North American ministers sign energy pact

Victoria, Canada – Energy ministers from Canada, Mexico and the United States have signed what they have termed the ‘the first-ever trilateral agreement on energy science and technology’, designed to boost energy security and environmental protection. Ministers also pledged to further align energy efficiency standards for consumer products.

Canadian Minister of Natural Resources Gary Lunn was joined by his counterparts Ms. Georgina Kessel, Secretary of Energy for Mexico, and U.S. Secretary of Energy Samuel W. Bodman for meetings in Victoria where the deal was signed.

The Trilateral Agreement for Cooperation in Energy Science and Technology is described as a framework to stimulate innovation and share capacity for energy research in all countries.

The agreement follows principles established at a meeting of national leaders in March 2006. At that meeting, leaders identified North America’s energy security as one of five key priorities and noted that collaboration in the areas of innovation, energy efficiency and technology development, as well as moving these technologies to the market, promotes energy security.

The deal builds on previous cooperation established by the North American Energy Working Group (NAEWG), founded in 2001.

According to the officials involved, a more formal framework for collaboration was needed to address issues such as ownership of intellectual property rights and to provide the proper legal foundation for funding joint, projects in science and technology. Included in the new pact are provisions for bilateral and trilateral cooperation in research, development and deployment on a range of energy technologies, including renewable energy, energy efficiency, nuclear energy, fossil fuels and electricity. Specific areas identified were low or zero-emission energy production and end-use technologies; low carbon fuels (including biofuels and gas hydrates); carbon dioxide capture and storage; hydrogen and fuel cell technologies; “clean coal” and electricity transmission; and technologies to enhance the security of energy infrastructure.

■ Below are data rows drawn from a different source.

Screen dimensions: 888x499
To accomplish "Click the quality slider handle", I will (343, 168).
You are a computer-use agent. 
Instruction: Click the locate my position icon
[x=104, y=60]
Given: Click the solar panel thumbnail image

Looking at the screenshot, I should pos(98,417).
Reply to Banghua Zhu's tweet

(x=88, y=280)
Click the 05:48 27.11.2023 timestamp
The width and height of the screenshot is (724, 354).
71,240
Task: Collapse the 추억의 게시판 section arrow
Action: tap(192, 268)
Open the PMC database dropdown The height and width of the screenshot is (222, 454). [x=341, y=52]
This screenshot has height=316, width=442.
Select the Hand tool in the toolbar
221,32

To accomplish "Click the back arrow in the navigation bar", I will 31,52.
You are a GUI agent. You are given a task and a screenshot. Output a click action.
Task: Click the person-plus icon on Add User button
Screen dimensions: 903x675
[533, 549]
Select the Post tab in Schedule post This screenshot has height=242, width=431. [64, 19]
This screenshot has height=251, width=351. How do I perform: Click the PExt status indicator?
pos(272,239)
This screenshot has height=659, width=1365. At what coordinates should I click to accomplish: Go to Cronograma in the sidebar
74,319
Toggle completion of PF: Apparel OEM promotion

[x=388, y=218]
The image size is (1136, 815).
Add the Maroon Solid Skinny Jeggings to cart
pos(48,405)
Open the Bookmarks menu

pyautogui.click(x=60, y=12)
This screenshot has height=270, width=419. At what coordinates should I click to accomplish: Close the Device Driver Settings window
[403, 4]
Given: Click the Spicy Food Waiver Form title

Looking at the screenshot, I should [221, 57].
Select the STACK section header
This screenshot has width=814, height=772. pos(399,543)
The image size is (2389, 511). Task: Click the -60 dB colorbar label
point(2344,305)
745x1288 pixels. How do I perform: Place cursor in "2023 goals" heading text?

Avenues of cooperation could include joint studies, the exchange of information, and the exchange of scientific and technical personnel. These could involve government agencies, universities and research institutions as well as private sector firms.

The North American energy market represents approximately $150 billion in trade between the three countries, and ministers indicated clear support for continued development of a single continental market for energy, oil and gas. No formal position was taken on development of offshore petroleum resources in British Columbia, and the issue of tanker traffic in northern Canadian waters was also left to a current voluntary agreement.

The agreement will be in force for an initial period of five years and will renew automatically every five years afterward if all parties agree.

Harmonization of standards

The ministers also reconfirmed their commitment to further aligning energy-efficiency standards on key consumer products, building on recent harmonization of energy performance standards for refrigerators, air conditioners and large electric motors. The officials agreed to increase cooperation on motor vehicle fuel efficiency and “standby power” consumption, and identified seven additional energy-using products as potential candidates for harmonization.

Regarding “standby power” - the electricity consumed by common products such as televisions, computers, and others when not in use - the ministers agreed to support a trilateral workshop that will be held in Mexico City in September to explore possible joint approaches. Canada announced new domestic standards for standby power consumption for certain products concurrently.

Further discussions on energy will be held at the North American Leaders’ Summit on August 20 and 21 in Montebello, Quebec.